La Chine peut-elle aider l’Algérie à diversifier son économie ?

Malgré la proximité entre les deux pays, les entreprises chinoises sont très peu représentées en Algérie par rapport par exemple à des entreprises françaises. La coopération est très déficitaire en termes d’échanges, il y a très peu d’importations chinoises de produits algériens en dehors des produits pétroliers, gaziers et des minerais.

On comprend bien donc que le but aussi de ce voyage, c’est de permettre aux sociétés algériennes de trouver de nouveaux débouchés pour leurs produits.

Exactement, la présence de chefs d’entreprise algériens traduit cette volonté de créer un partenariat qui serait aussi favorable à la production algérienne et à l’exportation de produits algériens.

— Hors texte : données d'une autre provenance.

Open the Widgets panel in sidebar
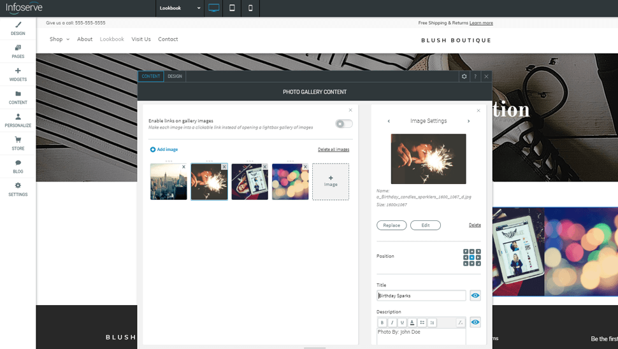 pyautogui.click(x=18, y=75)
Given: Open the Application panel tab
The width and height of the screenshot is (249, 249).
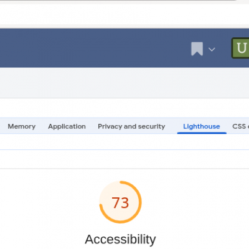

L’Algérie a fait acte de candidature pour intégrer les Brics (groupe de cinq pays qui se réunissent depuis 2011 en sommets annuels : Brésil, Russie, Inde, Chine et Afrique du Sud). Abdelmadjid Tebboune est venu solliciter à nouveau l’appui de Pékin dans ce dossier à un mois du sommet des Brics. La Chine a renouvelé son soutien à cette candidature. Celle-ci, selon vous, a-t-elle une chance d’aboutir ?

L’Algérie détient plusieurs atouts bien évidemment, géostratégiques, aussi comme pays énergétiques. Mais il y a quand même des points qui pourraient entraver son adhésion sur le plan structurel. Les Brics exigent quand même des critères auxquels l’Algérie va devoir répondre, notamment la dévaluation du dinar qui est très handicapante pour le moment, des réformes importantes sur le plan financier. L’Algérie, je le rappelle, est très en retard dans l’intégration du marché mondial et cela va demander peut-être à l’Algérie beaucoup d’efforts en termes de réformes structurelles.

Le président algérien était en Russie le mois dernier. Comment interpréter ce voyage à Moscou en pleine guerre en Ukraine et alors qu’on attendait plutôt Abdelmadjid Tebboune à Paris ?

Cela s’explique par le contexte mondial bien sûr. La pression exercée sur Alger par les Occidentaux qui exigent d’Alger de prendre ses distances avec Moscou. Aujourd’hui, Alger tient en tout cas à affirmer ce lien stratégique avec Moscou tout en gardant une certaine neutralité et distance par rapport à la guerre en Ukraine. Je rappelle que l’Algérie s’est abstenue lors du vote à l’ONU visant à sanctionner l’intervention russe en Ukraine.